Record list:

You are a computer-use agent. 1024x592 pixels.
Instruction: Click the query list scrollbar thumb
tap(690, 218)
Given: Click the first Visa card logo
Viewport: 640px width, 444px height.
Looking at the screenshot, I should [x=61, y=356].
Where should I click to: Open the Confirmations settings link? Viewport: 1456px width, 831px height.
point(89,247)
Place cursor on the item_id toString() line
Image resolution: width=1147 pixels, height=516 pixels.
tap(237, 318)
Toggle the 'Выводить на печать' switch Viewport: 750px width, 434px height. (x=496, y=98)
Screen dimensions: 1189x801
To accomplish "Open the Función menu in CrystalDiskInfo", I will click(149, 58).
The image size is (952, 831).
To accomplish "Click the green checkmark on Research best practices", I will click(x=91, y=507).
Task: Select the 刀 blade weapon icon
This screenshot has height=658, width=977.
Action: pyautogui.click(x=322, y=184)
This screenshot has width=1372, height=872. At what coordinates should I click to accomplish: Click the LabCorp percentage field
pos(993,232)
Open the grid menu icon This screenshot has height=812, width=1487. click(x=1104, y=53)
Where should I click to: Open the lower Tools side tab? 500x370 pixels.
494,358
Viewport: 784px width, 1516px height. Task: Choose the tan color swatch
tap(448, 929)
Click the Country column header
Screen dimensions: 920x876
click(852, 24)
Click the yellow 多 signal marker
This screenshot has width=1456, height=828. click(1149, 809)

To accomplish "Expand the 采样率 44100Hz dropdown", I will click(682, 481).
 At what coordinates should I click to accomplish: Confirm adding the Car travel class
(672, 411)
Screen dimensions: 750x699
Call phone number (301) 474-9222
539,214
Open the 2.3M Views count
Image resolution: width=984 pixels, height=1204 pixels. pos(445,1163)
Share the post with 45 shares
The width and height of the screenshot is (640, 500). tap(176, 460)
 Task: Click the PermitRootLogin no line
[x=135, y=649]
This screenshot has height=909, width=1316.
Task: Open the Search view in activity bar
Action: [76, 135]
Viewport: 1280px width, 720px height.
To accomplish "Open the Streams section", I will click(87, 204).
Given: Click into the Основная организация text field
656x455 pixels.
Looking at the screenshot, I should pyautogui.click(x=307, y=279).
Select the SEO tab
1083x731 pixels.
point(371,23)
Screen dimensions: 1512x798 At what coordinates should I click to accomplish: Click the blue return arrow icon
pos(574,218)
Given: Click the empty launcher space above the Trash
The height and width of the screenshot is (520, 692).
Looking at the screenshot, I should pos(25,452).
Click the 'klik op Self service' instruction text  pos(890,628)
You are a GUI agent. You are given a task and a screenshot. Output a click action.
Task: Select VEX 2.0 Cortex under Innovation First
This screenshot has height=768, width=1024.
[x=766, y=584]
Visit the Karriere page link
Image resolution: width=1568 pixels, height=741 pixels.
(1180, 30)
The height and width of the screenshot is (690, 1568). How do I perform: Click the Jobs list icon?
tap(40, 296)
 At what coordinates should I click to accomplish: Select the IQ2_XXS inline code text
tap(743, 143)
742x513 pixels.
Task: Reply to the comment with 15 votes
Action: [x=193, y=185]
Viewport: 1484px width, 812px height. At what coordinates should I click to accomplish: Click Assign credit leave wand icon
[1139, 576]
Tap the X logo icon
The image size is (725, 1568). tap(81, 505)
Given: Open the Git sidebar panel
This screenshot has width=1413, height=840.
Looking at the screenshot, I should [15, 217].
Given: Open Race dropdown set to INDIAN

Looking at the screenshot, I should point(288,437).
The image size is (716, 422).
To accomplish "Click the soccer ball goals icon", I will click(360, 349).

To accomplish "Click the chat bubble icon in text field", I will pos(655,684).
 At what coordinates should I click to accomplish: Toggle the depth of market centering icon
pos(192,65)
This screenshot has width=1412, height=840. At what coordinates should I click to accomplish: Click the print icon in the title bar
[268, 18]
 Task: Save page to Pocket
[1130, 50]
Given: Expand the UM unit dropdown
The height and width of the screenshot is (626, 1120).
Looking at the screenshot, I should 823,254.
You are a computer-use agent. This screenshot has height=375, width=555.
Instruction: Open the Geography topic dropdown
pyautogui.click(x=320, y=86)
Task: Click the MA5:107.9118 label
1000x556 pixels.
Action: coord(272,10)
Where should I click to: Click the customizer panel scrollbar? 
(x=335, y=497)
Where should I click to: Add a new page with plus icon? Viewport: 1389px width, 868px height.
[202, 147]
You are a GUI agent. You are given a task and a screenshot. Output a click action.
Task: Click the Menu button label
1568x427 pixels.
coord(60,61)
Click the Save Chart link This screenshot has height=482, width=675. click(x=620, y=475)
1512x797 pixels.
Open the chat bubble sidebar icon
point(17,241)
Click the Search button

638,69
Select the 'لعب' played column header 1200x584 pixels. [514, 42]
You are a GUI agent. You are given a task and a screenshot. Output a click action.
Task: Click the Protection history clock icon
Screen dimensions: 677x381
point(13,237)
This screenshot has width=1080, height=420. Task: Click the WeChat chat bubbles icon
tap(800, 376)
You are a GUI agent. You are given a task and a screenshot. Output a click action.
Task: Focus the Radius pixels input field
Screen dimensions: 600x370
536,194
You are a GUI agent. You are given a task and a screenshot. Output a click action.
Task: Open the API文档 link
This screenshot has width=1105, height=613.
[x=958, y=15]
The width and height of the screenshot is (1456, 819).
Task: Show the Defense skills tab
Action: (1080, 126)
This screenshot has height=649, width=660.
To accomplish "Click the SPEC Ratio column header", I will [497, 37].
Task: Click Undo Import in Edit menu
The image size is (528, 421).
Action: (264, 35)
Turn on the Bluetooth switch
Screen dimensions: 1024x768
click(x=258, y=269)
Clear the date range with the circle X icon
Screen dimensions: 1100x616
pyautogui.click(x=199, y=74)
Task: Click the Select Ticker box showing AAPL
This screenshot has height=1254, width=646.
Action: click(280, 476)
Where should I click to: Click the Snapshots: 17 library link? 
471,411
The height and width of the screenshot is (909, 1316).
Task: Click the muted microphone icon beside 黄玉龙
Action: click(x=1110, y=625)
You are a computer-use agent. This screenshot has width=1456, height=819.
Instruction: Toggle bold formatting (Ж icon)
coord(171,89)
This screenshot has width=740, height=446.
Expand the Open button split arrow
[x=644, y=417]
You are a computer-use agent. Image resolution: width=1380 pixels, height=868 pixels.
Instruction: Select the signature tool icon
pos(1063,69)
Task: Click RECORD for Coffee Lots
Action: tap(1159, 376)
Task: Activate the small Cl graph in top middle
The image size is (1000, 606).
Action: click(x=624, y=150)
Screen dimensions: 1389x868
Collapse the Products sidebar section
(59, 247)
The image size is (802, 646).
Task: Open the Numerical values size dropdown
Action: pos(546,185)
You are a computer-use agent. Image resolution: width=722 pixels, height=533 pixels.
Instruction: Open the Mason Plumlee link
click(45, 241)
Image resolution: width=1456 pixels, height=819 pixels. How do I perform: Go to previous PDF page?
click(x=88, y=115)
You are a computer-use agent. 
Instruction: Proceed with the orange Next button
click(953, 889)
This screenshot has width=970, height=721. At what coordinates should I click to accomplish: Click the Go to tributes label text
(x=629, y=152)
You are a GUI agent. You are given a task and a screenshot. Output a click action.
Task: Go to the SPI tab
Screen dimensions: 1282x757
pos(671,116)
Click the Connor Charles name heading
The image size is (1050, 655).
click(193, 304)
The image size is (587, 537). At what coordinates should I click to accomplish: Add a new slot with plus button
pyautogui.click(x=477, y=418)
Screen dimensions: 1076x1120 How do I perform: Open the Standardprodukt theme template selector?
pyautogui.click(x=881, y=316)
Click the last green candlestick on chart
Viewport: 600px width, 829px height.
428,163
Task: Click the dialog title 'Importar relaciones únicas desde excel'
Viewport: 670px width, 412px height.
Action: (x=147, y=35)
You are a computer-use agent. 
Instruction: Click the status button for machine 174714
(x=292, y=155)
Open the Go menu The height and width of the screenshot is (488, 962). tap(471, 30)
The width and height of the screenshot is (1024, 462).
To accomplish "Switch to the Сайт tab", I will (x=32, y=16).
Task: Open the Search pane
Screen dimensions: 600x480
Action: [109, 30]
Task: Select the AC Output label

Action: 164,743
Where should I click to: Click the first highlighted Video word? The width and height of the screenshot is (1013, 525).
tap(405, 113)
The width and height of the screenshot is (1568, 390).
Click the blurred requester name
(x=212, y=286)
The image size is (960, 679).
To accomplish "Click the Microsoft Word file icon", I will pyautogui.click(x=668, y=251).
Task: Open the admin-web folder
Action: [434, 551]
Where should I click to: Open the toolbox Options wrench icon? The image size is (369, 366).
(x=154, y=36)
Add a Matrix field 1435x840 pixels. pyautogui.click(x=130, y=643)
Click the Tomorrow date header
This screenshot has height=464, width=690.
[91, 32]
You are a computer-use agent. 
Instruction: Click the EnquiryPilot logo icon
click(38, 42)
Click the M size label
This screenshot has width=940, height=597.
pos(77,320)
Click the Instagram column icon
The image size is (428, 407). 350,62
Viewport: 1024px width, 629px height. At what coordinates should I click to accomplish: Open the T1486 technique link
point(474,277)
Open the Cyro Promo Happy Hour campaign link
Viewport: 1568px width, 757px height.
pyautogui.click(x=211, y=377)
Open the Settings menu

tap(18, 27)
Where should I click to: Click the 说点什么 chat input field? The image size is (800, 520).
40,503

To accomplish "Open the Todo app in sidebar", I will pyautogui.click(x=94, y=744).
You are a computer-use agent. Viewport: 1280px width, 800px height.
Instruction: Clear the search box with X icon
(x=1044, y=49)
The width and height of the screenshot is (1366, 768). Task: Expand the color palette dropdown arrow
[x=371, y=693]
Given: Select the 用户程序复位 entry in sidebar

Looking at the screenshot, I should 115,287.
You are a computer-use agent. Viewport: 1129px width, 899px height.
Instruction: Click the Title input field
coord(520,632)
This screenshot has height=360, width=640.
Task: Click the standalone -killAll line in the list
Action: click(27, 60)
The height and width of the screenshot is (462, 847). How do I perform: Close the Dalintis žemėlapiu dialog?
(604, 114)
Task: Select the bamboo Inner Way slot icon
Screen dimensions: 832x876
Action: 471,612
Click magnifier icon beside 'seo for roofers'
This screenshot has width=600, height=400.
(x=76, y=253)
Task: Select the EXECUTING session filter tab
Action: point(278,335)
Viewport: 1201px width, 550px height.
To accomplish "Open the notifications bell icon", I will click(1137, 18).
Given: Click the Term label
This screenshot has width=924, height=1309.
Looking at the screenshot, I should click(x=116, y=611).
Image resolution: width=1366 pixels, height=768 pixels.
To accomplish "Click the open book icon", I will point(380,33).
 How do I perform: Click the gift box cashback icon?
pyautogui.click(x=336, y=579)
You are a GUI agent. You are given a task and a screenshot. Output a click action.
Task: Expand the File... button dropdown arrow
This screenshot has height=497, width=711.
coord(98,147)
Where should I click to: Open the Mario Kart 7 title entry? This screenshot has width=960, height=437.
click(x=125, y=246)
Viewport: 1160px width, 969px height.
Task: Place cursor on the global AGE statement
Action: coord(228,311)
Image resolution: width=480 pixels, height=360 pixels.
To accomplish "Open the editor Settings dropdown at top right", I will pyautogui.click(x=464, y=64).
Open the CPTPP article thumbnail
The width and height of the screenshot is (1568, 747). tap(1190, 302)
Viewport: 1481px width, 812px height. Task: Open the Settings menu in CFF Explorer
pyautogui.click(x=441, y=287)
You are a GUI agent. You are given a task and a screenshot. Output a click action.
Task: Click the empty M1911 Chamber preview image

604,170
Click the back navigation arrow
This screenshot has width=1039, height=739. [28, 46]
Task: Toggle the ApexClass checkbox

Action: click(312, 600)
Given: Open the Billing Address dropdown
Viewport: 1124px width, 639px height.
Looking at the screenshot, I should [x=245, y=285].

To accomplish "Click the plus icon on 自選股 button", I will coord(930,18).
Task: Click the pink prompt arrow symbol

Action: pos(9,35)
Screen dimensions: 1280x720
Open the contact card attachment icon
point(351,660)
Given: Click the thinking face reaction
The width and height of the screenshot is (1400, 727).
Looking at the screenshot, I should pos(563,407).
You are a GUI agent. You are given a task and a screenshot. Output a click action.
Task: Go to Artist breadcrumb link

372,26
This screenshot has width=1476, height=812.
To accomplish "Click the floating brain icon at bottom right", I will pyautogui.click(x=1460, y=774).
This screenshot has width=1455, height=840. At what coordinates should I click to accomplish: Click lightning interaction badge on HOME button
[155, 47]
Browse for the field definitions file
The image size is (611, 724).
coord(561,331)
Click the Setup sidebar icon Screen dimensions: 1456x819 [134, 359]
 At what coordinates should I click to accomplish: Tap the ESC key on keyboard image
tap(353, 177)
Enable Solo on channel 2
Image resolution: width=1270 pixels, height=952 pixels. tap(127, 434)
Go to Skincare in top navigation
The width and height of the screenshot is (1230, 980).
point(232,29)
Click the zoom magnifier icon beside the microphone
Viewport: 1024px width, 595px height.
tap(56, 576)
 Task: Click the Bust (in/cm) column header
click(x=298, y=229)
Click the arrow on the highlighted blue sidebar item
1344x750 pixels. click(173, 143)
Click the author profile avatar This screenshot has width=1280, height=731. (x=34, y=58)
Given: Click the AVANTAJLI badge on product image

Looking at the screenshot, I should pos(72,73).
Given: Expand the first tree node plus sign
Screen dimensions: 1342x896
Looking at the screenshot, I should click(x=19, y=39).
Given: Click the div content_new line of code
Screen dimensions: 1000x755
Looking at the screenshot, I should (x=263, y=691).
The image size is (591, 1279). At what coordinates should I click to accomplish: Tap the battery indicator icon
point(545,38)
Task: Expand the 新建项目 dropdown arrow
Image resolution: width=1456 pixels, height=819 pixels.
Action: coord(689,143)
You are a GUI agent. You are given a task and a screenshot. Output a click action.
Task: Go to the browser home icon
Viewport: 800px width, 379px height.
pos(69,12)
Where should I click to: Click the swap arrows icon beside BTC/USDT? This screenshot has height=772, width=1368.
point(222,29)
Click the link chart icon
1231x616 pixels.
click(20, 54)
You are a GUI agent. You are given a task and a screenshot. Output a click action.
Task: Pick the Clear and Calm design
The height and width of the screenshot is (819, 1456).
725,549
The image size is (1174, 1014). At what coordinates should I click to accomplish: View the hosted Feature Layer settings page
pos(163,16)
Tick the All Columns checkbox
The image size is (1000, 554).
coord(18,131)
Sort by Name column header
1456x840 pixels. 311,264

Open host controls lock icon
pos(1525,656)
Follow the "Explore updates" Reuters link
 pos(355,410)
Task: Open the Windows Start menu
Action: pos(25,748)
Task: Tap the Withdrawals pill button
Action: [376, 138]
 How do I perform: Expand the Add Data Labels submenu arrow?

What is being asked:
Arrange the lines from the one containing "Task: Click the dialog" up to and including the one containing "(x=154, y=36)" as a Markdown table with columns No. and Line, skipping blank lines.

Full answer:
| No. | Line |
|---|---|
| 1 | Task: Click the dialog title 'Importar relaciones únicas desde excel' |
| 2 | Viewport: 670px width, 412px height. |
| 3 | Action: (x=147, y=35) |
| 4 | You are a computer-use agent.  |
| 5 | Instruction: Click the status button for machine 174714 |
| 6 | (x=292, y=155) |
| 7 | Open the Go menu The height and width of the screenshot is (488, 962). tap(471, 30) |
| 8 | The width and height of the screenshot is (1024, 462). |
| 9 | To accomplish "Switch to the Сайт tab", I will (x=32, y=16). |
| 10 | Task: Open the Search pane |
| 11 | Screen dimensions: 600x480 |
| 12 | Action: [109, 30] |
| 13 | Task: Select the AC Output label |
| 14 | Action: 164,743 |
| 15 | Where should I click to: Click the first highlighted Video word? The width and height of the screenshot is (1013, 525). |
| 16 | tap(405, 113) |
| 17 | The width and height of the screenshot is (1568, 390). |
| 18 | Click the blurred requester name |
| 19 | (x=212, y=286) |
| 20 | The image size is (960, 679). |
| 21 | To accomplish "Click the Microsoft Word file icon", I will pyautogui.click(x=668, y=251). |
| 22 | Task: Open the admin-web folder |
| 23 | Action: [434, 551] |
| 24 | Where should I click to: Open the toolbox Options wrench icon? The image size is (369, 366). |
| 25 | (x=154, y=36) |